Examine each line of the listing below. Copy those in which the string "computer" appears.

ENTRIES PROVIDED -
☆ ☆ ☆
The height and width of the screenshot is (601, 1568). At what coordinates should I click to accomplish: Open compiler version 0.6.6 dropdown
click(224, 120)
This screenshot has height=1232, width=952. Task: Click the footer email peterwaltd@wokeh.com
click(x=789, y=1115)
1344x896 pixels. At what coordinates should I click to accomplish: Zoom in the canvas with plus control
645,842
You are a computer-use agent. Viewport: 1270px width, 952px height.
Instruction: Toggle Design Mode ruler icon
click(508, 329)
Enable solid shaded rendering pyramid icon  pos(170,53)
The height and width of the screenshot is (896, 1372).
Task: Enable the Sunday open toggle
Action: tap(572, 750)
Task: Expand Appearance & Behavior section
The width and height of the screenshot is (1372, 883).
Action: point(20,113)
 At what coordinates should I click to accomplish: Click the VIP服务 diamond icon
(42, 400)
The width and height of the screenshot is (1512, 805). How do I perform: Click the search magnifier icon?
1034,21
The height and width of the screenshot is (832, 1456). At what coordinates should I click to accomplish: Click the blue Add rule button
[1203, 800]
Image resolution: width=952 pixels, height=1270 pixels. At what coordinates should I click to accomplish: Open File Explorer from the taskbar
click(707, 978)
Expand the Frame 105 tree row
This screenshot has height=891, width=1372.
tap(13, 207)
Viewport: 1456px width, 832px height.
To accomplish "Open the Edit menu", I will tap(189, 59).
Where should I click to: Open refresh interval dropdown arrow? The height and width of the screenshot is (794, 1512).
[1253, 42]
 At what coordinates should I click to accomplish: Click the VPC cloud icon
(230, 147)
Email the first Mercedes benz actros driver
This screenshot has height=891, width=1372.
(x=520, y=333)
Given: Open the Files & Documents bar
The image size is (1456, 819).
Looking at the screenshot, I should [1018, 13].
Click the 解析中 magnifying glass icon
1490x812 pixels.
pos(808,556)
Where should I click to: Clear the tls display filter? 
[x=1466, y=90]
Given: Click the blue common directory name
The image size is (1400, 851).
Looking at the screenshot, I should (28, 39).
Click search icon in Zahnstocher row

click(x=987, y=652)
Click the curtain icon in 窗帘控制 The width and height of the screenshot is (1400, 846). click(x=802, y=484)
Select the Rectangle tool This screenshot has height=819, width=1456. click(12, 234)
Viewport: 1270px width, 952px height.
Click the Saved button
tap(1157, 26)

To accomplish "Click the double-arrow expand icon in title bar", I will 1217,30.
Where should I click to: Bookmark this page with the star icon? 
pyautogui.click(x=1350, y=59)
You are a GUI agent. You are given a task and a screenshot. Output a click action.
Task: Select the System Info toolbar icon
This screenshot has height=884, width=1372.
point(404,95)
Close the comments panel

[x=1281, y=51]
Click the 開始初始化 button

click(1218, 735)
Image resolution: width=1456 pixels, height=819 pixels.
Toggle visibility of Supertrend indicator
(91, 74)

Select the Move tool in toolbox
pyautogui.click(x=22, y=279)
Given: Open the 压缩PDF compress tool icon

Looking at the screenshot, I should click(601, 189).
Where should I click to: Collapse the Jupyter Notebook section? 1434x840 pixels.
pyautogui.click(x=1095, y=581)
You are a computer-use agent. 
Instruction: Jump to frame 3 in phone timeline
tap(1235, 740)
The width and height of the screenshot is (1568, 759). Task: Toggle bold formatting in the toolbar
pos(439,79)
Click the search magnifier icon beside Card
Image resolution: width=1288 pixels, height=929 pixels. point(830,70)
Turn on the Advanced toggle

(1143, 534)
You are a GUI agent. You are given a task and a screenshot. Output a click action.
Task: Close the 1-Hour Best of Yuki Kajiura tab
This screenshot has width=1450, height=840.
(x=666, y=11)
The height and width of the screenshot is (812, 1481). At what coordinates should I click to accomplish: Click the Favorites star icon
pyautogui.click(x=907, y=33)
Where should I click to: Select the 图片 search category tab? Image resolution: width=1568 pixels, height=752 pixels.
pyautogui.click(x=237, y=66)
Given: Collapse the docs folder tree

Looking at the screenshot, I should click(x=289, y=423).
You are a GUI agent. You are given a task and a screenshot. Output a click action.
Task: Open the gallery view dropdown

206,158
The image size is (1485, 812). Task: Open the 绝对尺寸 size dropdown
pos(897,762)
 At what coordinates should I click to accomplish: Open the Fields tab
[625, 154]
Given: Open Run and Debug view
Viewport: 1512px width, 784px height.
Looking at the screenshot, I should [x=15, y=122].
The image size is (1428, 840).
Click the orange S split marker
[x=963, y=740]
☆ ☆ ☆
ANSWER SECTION -
You are a computer-use agent. Viewport: 1270px width, 952px height.
You are a computer-use agent. 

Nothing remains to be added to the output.